- Data shown
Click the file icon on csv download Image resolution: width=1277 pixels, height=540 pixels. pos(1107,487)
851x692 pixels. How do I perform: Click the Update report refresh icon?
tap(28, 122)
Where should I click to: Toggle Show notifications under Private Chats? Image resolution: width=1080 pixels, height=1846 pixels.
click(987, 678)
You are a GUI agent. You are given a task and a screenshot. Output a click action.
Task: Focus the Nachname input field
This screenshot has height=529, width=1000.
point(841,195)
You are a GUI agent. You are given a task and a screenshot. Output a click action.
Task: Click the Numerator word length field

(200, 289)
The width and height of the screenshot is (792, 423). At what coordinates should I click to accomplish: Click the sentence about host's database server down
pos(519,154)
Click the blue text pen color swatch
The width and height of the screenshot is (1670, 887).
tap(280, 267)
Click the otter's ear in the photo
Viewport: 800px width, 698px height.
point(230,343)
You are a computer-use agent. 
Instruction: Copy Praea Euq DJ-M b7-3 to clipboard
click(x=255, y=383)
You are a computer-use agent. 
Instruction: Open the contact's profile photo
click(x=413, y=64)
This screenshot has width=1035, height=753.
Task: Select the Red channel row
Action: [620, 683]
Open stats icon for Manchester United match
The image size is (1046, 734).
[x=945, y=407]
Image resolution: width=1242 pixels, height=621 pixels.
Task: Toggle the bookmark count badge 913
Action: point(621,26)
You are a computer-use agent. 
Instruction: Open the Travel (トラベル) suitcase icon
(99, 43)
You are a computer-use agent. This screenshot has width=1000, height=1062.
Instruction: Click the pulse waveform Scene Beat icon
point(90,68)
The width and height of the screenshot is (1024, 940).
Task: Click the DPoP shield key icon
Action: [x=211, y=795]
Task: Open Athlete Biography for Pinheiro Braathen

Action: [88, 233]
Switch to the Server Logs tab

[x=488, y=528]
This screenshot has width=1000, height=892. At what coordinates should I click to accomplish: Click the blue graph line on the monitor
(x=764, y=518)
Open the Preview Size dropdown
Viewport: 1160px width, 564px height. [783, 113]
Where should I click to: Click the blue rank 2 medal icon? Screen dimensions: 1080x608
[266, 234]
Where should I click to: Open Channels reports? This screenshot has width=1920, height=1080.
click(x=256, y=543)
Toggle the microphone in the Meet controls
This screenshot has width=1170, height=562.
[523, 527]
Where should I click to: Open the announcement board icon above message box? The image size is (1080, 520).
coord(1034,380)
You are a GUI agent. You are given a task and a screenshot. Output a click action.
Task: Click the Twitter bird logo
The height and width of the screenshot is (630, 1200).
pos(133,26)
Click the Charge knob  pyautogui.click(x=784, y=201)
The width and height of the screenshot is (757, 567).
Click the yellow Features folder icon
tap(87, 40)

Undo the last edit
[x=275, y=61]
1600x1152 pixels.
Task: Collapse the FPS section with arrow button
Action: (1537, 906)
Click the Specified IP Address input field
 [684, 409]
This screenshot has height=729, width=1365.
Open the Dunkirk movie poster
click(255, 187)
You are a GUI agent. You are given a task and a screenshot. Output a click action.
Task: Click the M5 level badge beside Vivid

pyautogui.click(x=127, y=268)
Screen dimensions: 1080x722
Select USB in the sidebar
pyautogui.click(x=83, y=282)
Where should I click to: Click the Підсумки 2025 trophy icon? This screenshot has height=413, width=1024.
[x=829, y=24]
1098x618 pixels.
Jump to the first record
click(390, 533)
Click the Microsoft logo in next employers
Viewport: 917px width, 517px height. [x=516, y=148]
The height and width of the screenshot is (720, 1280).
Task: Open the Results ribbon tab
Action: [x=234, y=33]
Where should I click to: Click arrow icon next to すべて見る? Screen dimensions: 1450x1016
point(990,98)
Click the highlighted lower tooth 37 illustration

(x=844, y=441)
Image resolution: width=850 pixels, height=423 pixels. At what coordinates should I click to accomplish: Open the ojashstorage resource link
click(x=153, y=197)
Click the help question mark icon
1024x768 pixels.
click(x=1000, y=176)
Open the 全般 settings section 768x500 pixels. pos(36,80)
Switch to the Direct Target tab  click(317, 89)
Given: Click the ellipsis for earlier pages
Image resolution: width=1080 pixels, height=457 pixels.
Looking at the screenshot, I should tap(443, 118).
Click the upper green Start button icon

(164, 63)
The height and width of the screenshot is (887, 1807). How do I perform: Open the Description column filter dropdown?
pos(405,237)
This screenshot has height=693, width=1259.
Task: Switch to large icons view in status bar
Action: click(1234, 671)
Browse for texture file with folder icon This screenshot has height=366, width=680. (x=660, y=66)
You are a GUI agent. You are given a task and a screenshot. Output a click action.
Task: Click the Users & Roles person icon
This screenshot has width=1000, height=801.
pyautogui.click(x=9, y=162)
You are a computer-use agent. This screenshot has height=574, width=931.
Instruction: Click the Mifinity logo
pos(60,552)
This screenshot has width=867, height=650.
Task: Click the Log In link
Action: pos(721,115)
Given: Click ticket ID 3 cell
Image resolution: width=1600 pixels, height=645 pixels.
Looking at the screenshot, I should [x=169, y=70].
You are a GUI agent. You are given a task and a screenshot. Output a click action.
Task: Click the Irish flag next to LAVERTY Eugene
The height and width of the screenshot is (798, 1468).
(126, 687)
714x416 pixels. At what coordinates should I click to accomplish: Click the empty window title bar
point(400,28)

- Action item
Lines from the one containing "Given: Click ticket ID 3 cell" through the last line of the records, both included, are the only ones to print, each exactly as it is.

- Solution
Given: Click ticket ID 3 cell
Image resolution: width=1600 pixels, height=645 pixels.
Looking at the screenshot, I should [x=169, y=70].
You are a GUI agent. You are given a task and a screenshot. Output a click action.
Task: Click the Irish flag next to LAVERTY Eugene
The height and width of the screenshot is (798, 1468).
(126, 687)
714x416 pixels. At what coordinates should I click to accomplish: Click the empty window title bar
point(400,28)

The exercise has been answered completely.